Originally Posted by
chas58
very true above 20mph - aero is the majority of the total resistance.
Riding along a flat road, it's also usually true at 15mph. And quite significantly so. Making air drag a minority of total resistance at 15mph pretty much requires getting into a Graeme Obree tuck and/or running absurdly slow tires.
You probably know it goes up exponentially, where friction is linear.
It goes up cubically, not exponentially. Power lost to aero can be modelled with:
.5 * (air density) * CdA * (velocity ^ 3)

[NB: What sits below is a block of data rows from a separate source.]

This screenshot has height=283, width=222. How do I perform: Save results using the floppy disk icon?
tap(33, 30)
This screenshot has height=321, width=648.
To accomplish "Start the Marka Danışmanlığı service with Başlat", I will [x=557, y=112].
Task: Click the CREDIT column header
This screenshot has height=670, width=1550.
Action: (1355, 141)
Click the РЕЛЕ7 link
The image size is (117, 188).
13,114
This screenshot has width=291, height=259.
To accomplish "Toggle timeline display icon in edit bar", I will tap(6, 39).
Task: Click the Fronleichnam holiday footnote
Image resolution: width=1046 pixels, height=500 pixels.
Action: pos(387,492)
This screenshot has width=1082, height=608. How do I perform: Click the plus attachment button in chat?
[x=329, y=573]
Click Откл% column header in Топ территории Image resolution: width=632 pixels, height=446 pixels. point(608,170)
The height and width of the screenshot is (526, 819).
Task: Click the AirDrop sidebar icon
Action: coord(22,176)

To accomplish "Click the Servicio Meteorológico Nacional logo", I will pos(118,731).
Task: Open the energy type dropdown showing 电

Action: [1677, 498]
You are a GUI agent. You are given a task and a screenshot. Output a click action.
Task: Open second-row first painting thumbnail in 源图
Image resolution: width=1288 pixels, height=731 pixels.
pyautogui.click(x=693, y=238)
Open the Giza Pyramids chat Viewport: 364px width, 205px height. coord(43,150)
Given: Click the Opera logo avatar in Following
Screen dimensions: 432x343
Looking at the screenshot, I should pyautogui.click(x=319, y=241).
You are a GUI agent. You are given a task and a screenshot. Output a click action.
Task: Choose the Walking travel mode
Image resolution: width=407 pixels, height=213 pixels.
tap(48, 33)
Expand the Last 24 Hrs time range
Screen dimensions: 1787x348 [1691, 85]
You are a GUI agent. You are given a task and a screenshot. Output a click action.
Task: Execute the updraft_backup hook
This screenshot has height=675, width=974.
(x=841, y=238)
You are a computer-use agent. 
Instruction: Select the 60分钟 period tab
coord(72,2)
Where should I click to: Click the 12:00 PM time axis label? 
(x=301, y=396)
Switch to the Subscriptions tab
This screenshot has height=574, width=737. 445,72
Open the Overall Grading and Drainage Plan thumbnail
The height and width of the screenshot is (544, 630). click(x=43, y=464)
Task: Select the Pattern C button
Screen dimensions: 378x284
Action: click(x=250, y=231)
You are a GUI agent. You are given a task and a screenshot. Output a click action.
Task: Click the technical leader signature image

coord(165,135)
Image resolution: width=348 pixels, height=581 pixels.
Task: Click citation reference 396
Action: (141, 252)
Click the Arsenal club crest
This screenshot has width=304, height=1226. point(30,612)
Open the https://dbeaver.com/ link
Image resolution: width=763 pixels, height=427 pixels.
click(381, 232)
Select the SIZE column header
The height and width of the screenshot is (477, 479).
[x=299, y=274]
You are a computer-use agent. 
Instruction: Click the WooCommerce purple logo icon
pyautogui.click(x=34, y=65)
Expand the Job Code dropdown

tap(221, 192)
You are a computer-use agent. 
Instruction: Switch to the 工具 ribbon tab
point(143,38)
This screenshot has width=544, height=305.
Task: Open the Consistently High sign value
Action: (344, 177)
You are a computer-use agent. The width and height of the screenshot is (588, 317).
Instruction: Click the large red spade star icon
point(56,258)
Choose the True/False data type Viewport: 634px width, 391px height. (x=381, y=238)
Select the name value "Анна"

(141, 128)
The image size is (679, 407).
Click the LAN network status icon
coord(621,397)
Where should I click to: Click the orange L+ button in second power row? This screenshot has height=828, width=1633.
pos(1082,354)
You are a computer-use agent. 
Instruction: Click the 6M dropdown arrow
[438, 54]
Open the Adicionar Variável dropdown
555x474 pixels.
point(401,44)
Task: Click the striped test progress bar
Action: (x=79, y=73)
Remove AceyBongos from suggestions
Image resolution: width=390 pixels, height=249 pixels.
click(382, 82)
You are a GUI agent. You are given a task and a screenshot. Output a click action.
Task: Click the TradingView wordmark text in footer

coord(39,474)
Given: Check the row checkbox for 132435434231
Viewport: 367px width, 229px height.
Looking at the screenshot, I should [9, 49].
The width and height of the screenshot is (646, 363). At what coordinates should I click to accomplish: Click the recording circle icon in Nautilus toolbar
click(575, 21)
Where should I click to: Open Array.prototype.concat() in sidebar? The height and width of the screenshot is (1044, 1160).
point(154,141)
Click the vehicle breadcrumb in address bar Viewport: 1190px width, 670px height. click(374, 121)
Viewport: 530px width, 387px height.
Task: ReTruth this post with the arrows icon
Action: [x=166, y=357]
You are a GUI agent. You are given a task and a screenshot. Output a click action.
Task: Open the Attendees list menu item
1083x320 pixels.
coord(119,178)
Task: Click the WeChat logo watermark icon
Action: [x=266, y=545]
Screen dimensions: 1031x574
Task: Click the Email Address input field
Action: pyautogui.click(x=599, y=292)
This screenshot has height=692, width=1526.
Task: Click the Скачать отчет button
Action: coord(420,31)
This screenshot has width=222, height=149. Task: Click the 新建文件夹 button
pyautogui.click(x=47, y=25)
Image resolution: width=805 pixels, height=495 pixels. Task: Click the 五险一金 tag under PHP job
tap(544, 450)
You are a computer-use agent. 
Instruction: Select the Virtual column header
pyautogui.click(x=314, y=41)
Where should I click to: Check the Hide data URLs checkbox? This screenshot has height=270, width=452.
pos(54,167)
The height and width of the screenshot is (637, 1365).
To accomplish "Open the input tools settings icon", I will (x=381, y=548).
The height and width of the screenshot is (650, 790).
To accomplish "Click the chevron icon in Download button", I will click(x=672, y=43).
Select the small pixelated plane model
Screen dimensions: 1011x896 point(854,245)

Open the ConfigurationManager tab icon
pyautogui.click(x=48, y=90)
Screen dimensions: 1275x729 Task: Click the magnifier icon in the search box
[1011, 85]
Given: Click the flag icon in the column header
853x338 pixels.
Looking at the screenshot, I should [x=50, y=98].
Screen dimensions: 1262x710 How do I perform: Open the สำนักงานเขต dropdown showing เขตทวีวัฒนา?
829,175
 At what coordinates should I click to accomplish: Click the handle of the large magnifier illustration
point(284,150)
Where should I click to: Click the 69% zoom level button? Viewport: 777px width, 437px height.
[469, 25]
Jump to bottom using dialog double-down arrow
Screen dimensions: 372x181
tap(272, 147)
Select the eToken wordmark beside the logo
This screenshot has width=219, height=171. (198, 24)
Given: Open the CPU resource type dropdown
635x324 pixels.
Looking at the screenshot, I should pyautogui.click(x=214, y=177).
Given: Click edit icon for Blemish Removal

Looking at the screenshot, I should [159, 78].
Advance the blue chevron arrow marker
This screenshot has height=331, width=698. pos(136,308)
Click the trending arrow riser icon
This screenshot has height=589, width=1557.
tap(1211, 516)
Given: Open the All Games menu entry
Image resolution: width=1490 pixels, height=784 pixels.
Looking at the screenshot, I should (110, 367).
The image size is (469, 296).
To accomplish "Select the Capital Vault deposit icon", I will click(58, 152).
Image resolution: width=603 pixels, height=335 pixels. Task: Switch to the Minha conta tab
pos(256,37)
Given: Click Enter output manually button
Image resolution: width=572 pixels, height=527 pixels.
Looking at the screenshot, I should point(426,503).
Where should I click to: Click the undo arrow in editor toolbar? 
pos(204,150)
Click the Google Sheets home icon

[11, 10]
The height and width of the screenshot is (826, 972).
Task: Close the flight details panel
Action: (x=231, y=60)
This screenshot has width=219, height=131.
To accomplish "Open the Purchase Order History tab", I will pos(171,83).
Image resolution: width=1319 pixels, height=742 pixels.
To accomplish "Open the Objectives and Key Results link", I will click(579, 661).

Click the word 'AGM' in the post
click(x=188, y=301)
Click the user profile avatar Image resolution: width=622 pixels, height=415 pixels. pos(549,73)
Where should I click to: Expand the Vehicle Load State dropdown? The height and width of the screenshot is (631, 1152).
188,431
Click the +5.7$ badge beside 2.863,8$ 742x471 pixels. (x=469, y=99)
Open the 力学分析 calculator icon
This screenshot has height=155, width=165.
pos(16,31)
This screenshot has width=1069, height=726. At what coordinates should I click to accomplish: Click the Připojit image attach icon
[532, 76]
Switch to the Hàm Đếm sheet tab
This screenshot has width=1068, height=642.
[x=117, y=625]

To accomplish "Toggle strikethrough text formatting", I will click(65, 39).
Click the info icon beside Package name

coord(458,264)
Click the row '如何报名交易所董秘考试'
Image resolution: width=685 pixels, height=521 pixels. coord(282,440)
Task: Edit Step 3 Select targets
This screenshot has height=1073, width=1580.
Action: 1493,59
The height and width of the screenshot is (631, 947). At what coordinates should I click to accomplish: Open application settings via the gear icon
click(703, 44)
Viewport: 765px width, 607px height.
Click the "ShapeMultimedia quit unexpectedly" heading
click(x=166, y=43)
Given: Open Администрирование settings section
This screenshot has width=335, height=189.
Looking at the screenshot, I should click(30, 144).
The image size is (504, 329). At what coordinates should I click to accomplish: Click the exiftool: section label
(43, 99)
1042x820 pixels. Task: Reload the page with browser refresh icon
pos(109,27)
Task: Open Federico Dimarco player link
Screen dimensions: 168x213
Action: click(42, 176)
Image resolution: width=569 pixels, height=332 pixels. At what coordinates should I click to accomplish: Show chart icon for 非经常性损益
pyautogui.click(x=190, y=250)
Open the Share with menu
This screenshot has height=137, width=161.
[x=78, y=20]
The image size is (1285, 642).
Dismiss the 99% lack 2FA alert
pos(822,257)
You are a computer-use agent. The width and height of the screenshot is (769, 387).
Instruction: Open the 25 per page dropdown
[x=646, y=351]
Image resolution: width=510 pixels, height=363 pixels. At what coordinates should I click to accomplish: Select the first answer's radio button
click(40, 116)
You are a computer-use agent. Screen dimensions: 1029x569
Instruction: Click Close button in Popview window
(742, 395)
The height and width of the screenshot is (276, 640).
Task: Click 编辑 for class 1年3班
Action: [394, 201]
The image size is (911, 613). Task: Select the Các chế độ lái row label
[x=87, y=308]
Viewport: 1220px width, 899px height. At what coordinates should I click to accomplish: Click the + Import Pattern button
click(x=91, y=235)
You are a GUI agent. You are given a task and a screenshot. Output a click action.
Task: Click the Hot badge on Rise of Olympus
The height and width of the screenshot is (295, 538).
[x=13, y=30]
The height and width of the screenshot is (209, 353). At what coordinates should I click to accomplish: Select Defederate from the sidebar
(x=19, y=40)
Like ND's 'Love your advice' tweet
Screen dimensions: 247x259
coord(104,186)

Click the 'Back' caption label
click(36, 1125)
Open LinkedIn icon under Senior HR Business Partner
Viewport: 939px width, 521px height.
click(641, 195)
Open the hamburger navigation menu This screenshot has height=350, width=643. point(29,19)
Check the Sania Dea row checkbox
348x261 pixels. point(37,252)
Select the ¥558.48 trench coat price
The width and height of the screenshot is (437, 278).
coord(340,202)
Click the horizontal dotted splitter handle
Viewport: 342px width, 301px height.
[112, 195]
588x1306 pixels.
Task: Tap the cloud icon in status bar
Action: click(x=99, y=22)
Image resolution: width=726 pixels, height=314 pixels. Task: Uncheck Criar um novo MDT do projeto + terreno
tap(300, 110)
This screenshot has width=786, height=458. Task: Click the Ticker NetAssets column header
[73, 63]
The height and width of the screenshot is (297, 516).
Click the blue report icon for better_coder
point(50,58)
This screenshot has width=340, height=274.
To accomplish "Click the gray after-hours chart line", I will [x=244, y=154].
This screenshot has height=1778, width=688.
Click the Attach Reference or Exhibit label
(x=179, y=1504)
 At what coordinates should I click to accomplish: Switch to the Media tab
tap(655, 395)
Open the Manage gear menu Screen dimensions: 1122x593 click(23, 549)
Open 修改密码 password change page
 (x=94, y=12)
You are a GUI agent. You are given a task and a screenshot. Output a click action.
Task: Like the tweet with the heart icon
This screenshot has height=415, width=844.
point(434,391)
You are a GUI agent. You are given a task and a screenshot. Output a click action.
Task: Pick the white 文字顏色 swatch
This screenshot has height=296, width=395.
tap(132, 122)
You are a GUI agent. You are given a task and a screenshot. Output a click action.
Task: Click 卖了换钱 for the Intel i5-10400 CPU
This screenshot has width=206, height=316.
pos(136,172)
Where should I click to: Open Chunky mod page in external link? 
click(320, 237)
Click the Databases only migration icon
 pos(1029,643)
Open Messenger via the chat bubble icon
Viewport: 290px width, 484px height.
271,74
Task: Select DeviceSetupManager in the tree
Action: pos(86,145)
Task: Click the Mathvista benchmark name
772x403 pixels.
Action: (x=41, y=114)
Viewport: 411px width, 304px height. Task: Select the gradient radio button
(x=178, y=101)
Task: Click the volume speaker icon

If we assume a rider with a reasonably-svelte CdA of .32, then at 15mph (6.7 m/s) and with a typical sea-level air density of 1.225 we have:
Air resistance = .5 * 1.225 * .32 * (6.7 ^ 3) = 59 watts
That's obviously not very many watts, but this same cyclist is probably doing significantly less than 100W in total to maintain 15mph!
At 10mph, aero is trivial and friction is the vast majority of the load.
On flat road, even at 10mph aero tends to be a pretty large chunk of total resistance. Especially since people tend to lean up more when riding slower.
Most people riding at 10mph on the flats just don't care about whether they're having to pedal at 45 watts or 35 watts, and they certainly don't care enough to bother getting aero.
On a road bike, the question never really comes up, because most folks can do >10mph even while bonking.
In my case, I'm in roughly the same aero position on the mountain bike or on my hoods with the gravel bike.
That's unlikely, especially if your MTB uses typical modern wide bars. Even if you're as low on the MTB as on the gravel bike, you're probably less aero.